运动是健康生活的重要要素,规律运动有助于增进身心健康,延长寿命,并降低慢性疾病的风险。运动不仅仅是为了减重或增加肌肉量,也被认为有助于心理健康。通过分泌被称为内啡肽的激素,不仅有助于缓解压力,还能减轻焦虑和抑郁的症状。除此之外,运动还有助于提高认知功能和记忆力,规律运动也有利于形成健康的睡眠模式。本文将探讨有益健康的运动方法,并从多种角度介绍运动的不同侧面。
首先,有氧运动对于保持健康的心肺功能、整体身体机能以及体力非常重要。有氧运动时心率和呼吸次数会增加,从而提高心肺功能的效率。一般而言,为了维持健康,建议每周进行至少150分钟的中等强度有氧活动,或至少75分钟的高强度有氧活动。与其集中在某一天完成,不如分散在每周3至5天进行更为理想。中等强度运动的例子包括散步、快走、舞蹈、高尔夫、乒乓球、羽毛球等,这类运动在进行时可以简单交谈,但难以唱歌。高强度运动的例子包括慢跑、平地骑行、跳绳、排球、游泳、足球、篮球等,这类运动通常只能说出几个词。相反,若运动时还能轻松唱歌,则属于低强度运动。
力量训练对于增加和维持肌肉非常重要,而肌肉对维持身体代谢和力量同样关键。为进行力量训练,建议每周至少进行2次阻力运动。增加肌肉量还能起到保护关节、预防损伤的作用。可以利用哑铃、阻力带或自身的体重来进行阻力训练,例如深蹲、弓步蹲、俯卧撑等。
柔韧性训练有助于扩大关节活动范围,降低受伤风险,并缓解肌肉紧张。柔韧性训练包括瑜伽、普拉提和拉伸运动等,有助于维持关节和肌肉的柔韧性。像拉伸这类柔韧性运动,可以在运动后进行10~15分钟,而瑜伽则可以在一周内多次单独安排训练课。
平衡训练常常被忽视,但随着年龄增长,其带来的益处尤为重要。平衡训练包括瑜伽、太极拳等,有助于提高身体和姿势的稳定性,减少跌倒风险,因此建议将其纳入日常运动计划。更为简单的平衡训练还包括爬楼梯、弓步蹲、沿直线行走、单脚站立等。
在新开始运动或增加运动量时,也有一些需要注意的事项。首先要倾听身体发出的信号。如果在运动中感到疼痛或出现异常症状,应立即停止,了解自身极限并按适合自己的节奏逐步增加运动量非常重要。若目前正在接受某种疾病的治疗,或因既往疾病而对身体活动有所担忧,事先与负责诊疗的医疗人员咨询后再开始运动也是一种良好做法。此外,坚持不懈地进行运动,才能最大限度地享受运动带来的益处。应选择能够符合自身生活模式、便于长期坚持的运动,从缓慢开始,逐渐增加强度和持续时间。通过这种方式,将规律运动变成一生的习惯,有助于维持更加健康的生活。
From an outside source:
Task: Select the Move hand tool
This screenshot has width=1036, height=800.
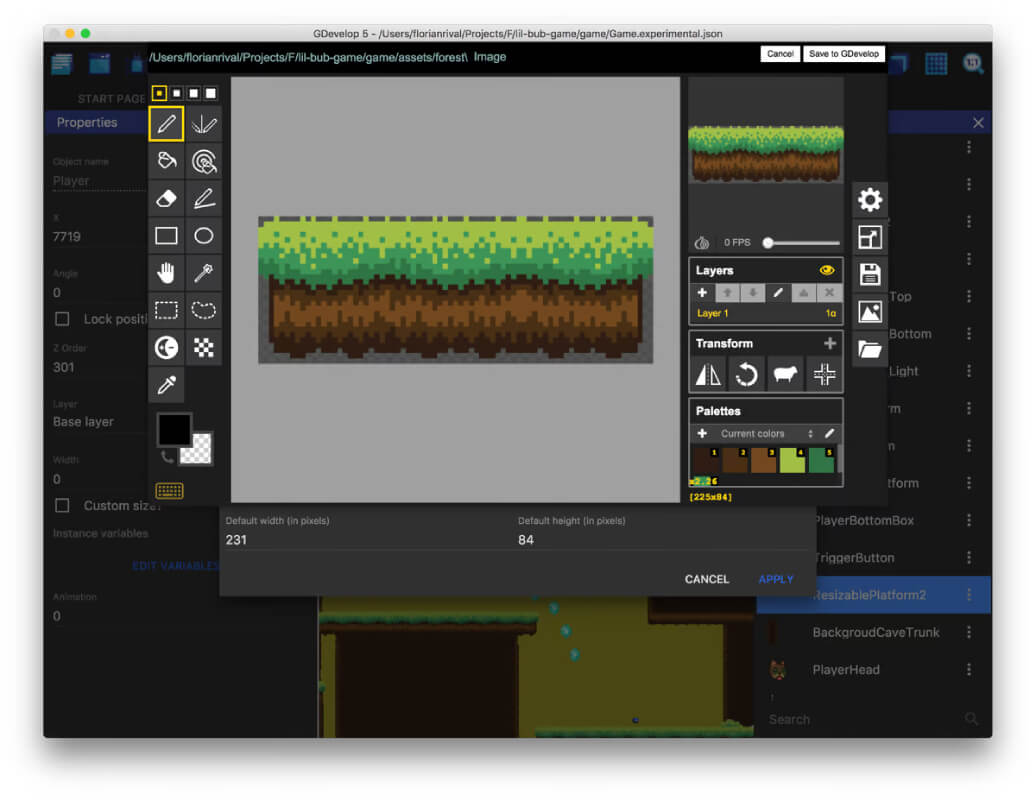Action: click(166, 273)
另外,在运动的同时也要合理补充营养,以为运动提供能量并促进肌肉恢复。应摄入富含水果、蔬菜、蛋白质和谷物的均衡饮食,并在运动前、中、后适量饮水,补充水分同样重要。休息和恢复与运动本身同样关键,肌肉需要时间恢复并变得更强壮。应以每天约7小时高质量睡眠为目标,在高强度运动之间给身体留出恢复的间隔,并根据自身状态安排休息日,这也非常重要。
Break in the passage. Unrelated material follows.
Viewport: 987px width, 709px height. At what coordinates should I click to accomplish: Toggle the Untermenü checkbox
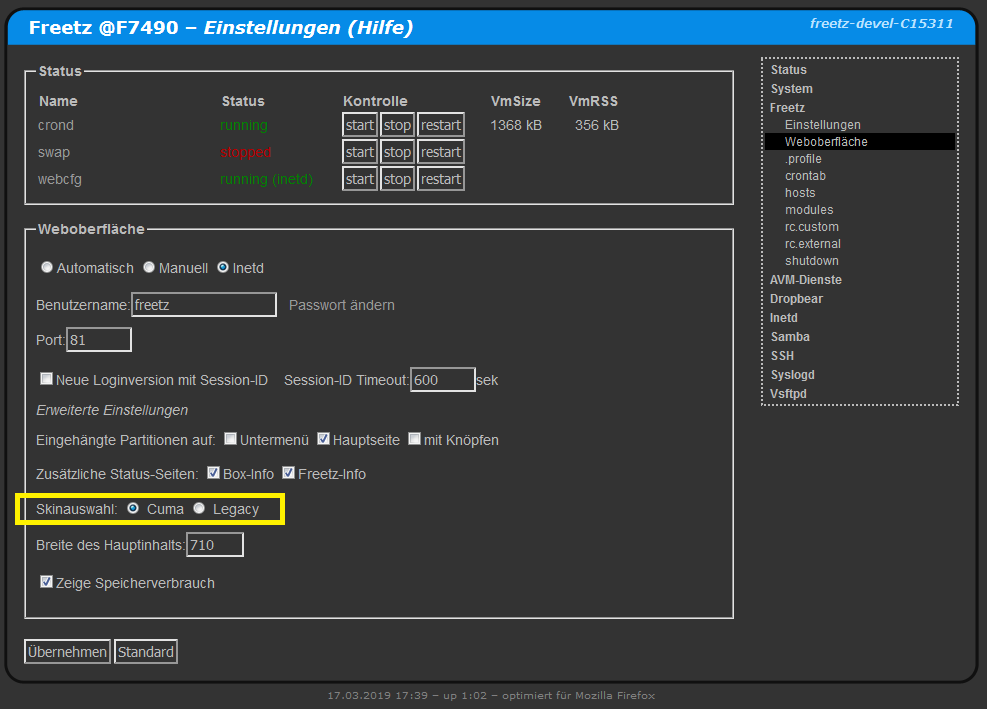point(230,440)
运动是通往健康生活的重要工具,需要包括有氧运动、力量训练、柔韧性训练和平衡训练在内的多方面努力。为了更好地享受运动带来的多种益处,建议在开始运动时倾听身体信号、保持规律性,并配合正确的营养和充足的休息。与其一开始就设定过高的目标,不如从可执行的时间表和强度开始,逐步增加,并选择自己喜欢的活动更为合适。将运动融入日常生活,不仅能提升整体健康,还能享受积极身体活动带来的活力,因此无论处于哪个年龄阶段,现在开始都不算晚。